En ce qui concerne les « nouveaux français » trois groupes sont là aussi identifiés par les auteurs au vu des résultat de l’enquête, c’est trois groupes sont Les assimilationnistes 13% de l’échantillon, Les multiculturels 35% et Les intégrationnistes 44%. Les deux premiers groupes les profils sont quasiment les mêmes. Les intégrationnistes sont eux différents des précédents groupes, leur caractéristique principale est « un équilibre entre la revendication de droits spécifiques et celle d’une intégration sans heurt, avec une responsabilité de la société majoritaire dans les problèmes d’intégration (77%), obligeant à mettre en place des politiques de lutte contre la discrimination (66%) plutôt qu’un traitement égal ». La responsabilisation de la société dans l’écoute des revendications et la mise en place de politiques adaptées pour résoudre les problèmes spécifiques aux migrants relève d’une véritable volonté des migrants à s’intégrer et à bien s’intégrer, ces aménagements leur permettant alors de prendre une vraie place dans la société française en partageant des valeurs communes, notamment la laïcité de l’école publique.

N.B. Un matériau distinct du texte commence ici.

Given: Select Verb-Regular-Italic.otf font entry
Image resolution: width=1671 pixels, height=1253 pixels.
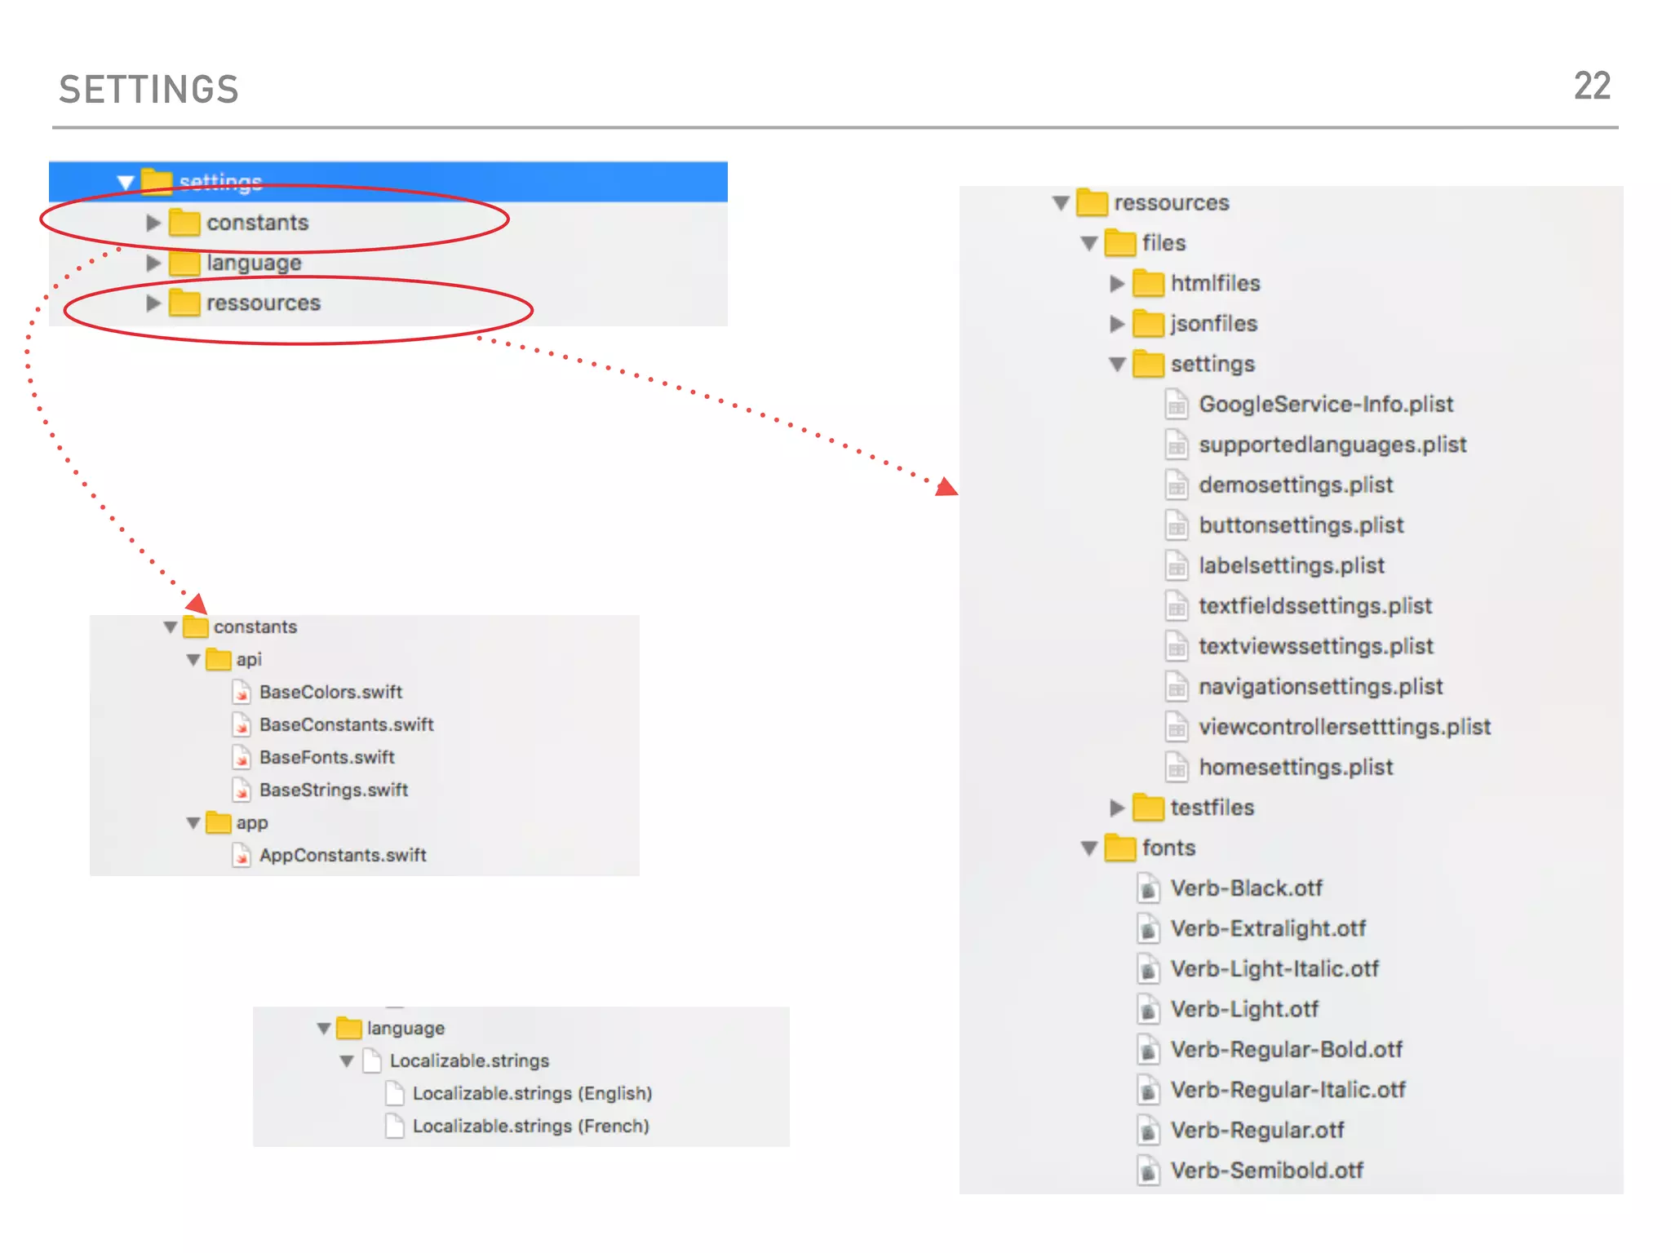Looking at the screenshot, I should (1288, 1090).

A la démarche anthropologique qui posait la question de savoir si des perceptions différentes du migrant et de l’intégration dans l’opinion française existaient, Sylvain Brouard et Vincent Tiberj ont relevé trois modèles différents : une France « melting-pot », une France républicaine et une France qu’ils qualifient d’éternelle, pour caractériser cet autoritarisme par un modèle français figé avec des normes strictes d’intégration. A travers cet article la démarche anthropologique a bien été respectée car on comprend mieux la façon dont est organisée l’opinion des français et des « nouveaux français » sur la question de l’immigration et les raisons de ce type de perception. Ainsi l’intérêt de cet article est également de mettre en avant un critère très discuté, aujourd’hui, dans la perception de l’individu et sa capacité d’intégration : l’Islam. Ainsi selon les groupes, ce critère religieux est plus ou moins important, certains ne peuvent accepter le terme « d’intégration réussie » chez un émigré de confession musulmane. La mise en cause du modèle d’intégration républicain est donc fortement remis en cause par ce genre de jugement extrême. A la réponse que veulent les français, un modèle assimilationniste ou multiculturel, cet article ne peut fournir de réponses plus précises. Mais à l’heure de l’élection présidentielle, avec une campagne où la question de l’immigration et de l’intégration fait débat les français auront à faire leurs choix, et une réponse plus précise nous sera alors fournie sur la position des français dans ce débat.